A y regarder de plus près, la liste des produits estampillés hexagonaux qui trompent sciemment le consommateur qui, lui, se veut patriote, est longue. Si l’on sait depuis longtemps que les champignons de Paris venaient en réalité des galeries souterraines de Saumur, aujourd’hui la quasi-totalité de la production arrive des États-Unis, de Chine ou des Pays-Bas, la France ne venant qu’au 4ème rang de la production mondiale.

Le jambon d’Aoste, fabriqué par le Groupe Aoste, leader français de la charcuterie mais qui appartient à la multinationale Campofrio Food Group, est bien fabriqué à Aoste en Isère, mais à partir de carcasses chinoises et américaines. Quant à la région de Dijon qui produit 90% de la moutarde française, et 50% de celle consommée en Europe, on sait moins que depuis la fin de la Seconde Guerre mondiale, la majorité des graines utilisées pour sa fabrication arrive du Canada (80%), des États-Unis, de Hongrie, de Roumanie et du Danemark.
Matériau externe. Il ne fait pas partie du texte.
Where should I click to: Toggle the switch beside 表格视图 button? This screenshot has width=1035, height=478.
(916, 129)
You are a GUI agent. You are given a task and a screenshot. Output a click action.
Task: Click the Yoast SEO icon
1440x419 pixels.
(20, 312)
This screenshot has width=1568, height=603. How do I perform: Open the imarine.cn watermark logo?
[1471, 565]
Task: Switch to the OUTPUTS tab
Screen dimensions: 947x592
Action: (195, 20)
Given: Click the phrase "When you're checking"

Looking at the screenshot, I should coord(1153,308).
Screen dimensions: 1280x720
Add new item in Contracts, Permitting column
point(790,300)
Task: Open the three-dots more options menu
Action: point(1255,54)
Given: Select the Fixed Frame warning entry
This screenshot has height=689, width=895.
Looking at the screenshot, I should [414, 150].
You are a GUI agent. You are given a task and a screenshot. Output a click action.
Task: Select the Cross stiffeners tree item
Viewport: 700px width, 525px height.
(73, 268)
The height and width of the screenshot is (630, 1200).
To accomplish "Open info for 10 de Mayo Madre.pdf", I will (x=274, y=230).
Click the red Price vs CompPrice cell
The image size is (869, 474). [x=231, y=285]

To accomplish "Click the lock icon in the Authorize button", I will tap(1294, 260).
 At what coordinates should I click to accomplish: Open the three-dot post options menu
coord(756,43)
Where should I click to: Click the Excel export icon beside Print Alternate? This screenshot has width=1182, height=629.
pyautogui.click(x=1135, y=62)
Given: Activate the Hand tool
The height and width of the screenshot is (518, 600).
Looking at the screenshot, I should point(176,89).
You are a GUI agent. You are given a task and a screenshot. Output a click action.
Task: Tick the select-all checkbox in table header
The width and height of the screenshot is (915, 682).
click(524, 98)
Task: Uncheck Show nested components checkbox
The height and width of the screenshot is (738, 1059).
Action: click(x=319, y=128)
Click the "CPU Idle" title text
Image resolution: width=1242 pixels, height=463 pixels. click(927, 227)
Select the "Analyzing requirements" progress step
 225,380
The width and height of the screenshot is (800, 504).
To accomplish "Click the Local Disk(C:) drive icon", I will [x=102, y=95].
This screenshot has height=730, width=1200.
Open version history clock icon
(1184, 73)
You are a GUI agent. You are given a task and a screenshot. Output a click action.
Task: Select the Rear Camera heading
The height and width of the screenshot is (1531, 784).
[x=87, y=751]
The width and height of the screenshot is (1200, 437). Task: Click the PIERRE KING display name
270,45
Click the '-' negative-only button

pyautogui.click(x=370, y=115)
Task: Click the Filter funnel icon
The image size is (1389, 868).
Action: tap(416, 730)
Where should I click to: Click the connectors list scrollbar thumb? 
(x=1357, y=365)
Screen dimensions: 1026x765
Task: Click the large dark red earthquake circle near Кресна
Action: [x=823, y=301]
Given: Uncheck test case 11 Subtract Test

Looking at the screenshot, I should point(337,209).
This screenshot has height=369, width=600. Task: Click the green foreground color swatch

Les exemples pourraient être énumérés presque à l’infini. Seules les indications géographiques protégées (IGP) ou une appellation d’origine contrôlée (AOC) peuvent désormais garantir la provenance des produits.

 

Origine France non garantie

 

Rappelons enfin, dans la série des tentatives pour attirer l’attention du public sur l’industrie nationale, la création du label « Origine France Garantie » destiné à remplacer l’ancien label « Made in France ». Créé en mai 2011, il exigeait qu’au moins 50 % de la valeur d’un produit corresponde à une activité effectuée dans l’Hexagone, mais autorisait l’importation de matières premières à condition que les éléments soient assemblés ou montés en France.

Relance de la production et de la consommation, protection des emplois, les objectifs de la campagne Made in France semblent sincères. Encore faudrait-il que les marketeurs le soient également.